New drug showing promising results in the treatment of Alzheimer's
Alzheimer’s disease affects some 5 million people in the United States and as our population ages, doctors estimate those affected will more than double by 2050. A new drug might offer new hope.
With coffee in hand, Mike Hughbanks is ready for his workout. “I do crossword puzzles every morning," he said. His workout doesn’t involve weights or machines. “It helps me mentally. It keeps my brain active."
For as long as Mike can remember, his brain was always razor sharp. “I had a very high IQ."
For decades he was a finance executive in Omaha - most recently, the Chief Operating Officer at Diversified Financial. Then he noticed a change.
"I was leaving my coffee cup in places in the office, taking file folders to the wrong people - knew something was not quite right."
It wasn't. Mike was diagnosed with early on-set Alzheimer's.
“Give me the prescription,” was his response to the news. “I'll take it. Everything will be fine. But that's when we kind of had the brutal awakening, well Mike, there is no pill. There is no cure for Alzheimers."
There is no cure but soon there could some hope.
Dr. Daniel Murman is a neurologist with UNMC. He's been studying a new drug that can help patients like Mike.
“The drug is aducanumab,” he said. “It was targeted for people who have very mild symptoms we call mild cognitive impairment."
Alzheimer's is a degenerative disease that affects circuits of the brain like memory and eventually progresses to impact other aspects of thinking. In clinical tests, aducanumab given to patients monthly by IV has proven effective.
"People getting the drug seemed to have less change in their memory and everyday function.

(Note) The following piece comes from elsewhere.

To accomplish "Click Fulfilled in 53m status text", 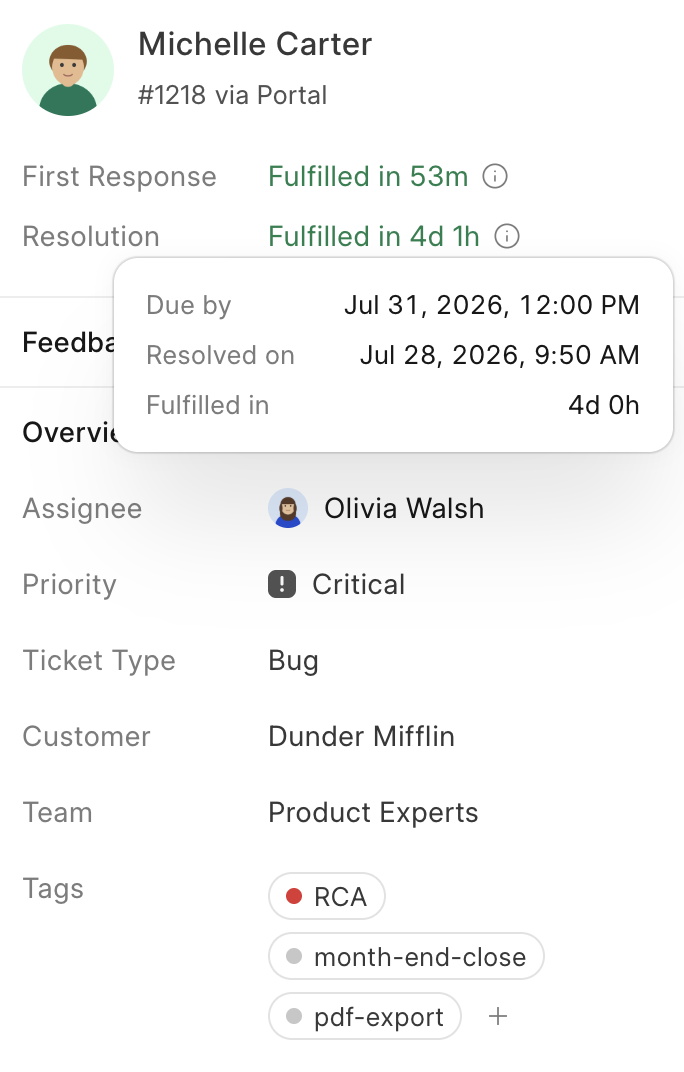I will pos(368,176).
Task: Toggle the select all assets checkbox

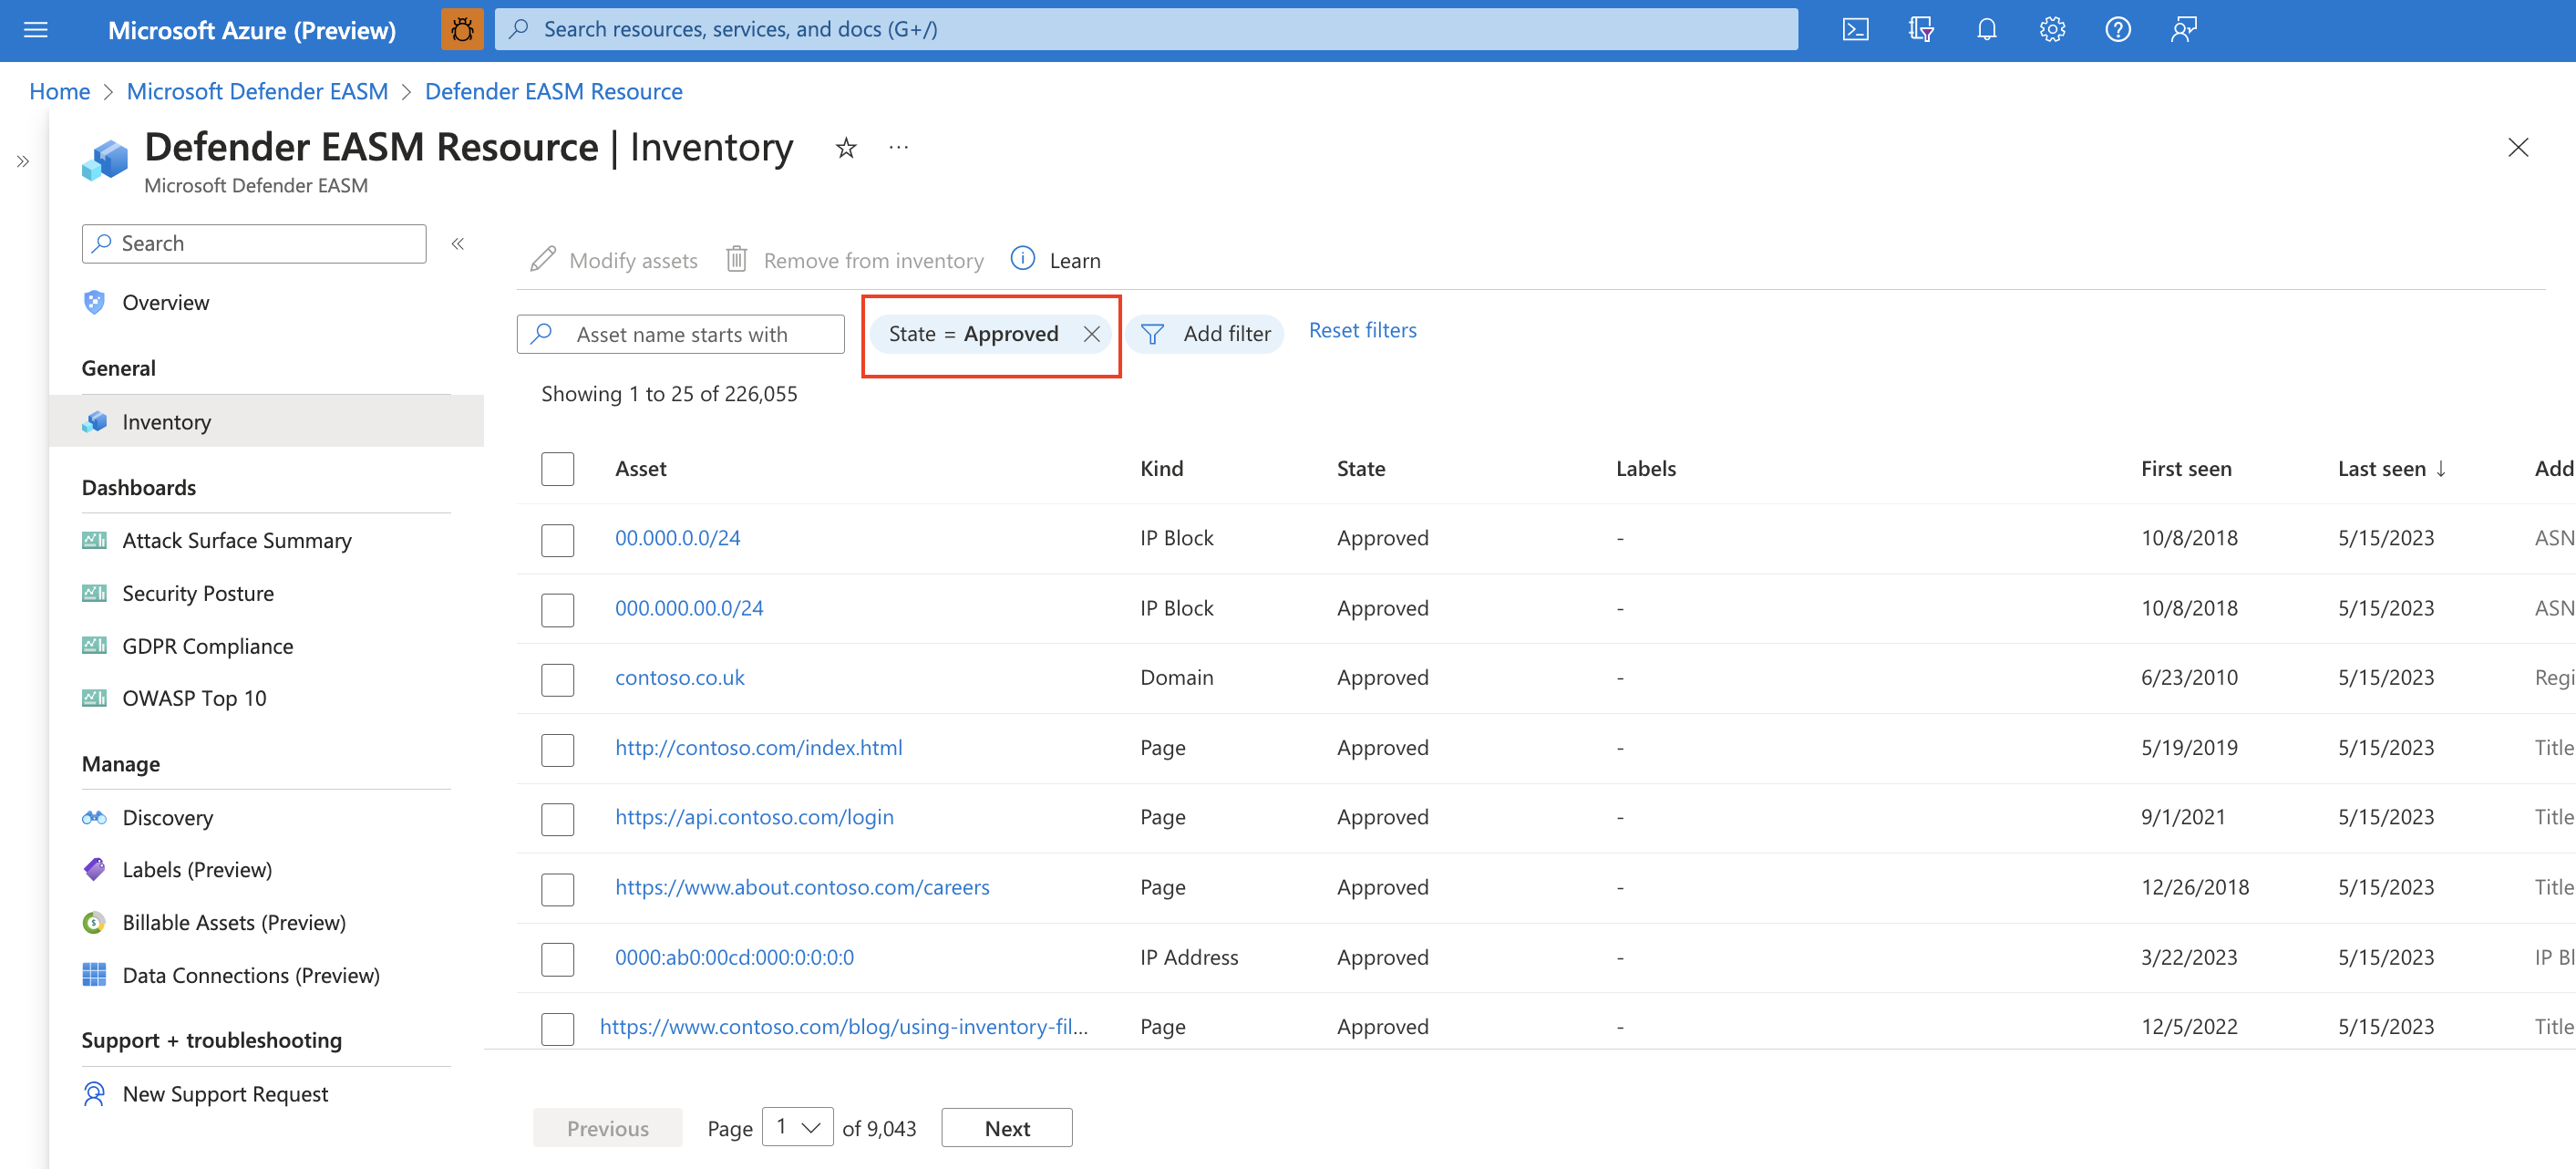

It seemed to slow down the progression of their problem by about 30%."
At 58-years-old, Mike says he was supposed to be focusing on retirement and enjoying the last years of his career, "and then all of a sudden it just like comes to an end,” he said. “And it's like, OK, well, this isn't where we wanted to be."
He's taking life day-by-day but he can't help worrying about his memory.
"Day-to-day, um, the small things, we haven't noticed a lot of change."
But, he says a new drug on the horizon could bring hope, whether it be for him or someone else.
"In my lifetime I would love to see that first survivor - the first person that can say that ‘I am cured. I do not have Alzheimer's anymore.’ That's kind of my dream."
Biogen is in the process of seeking approval for aducanumab but Dr. Murman said it will be at least a year-and-a-half before the drug is available.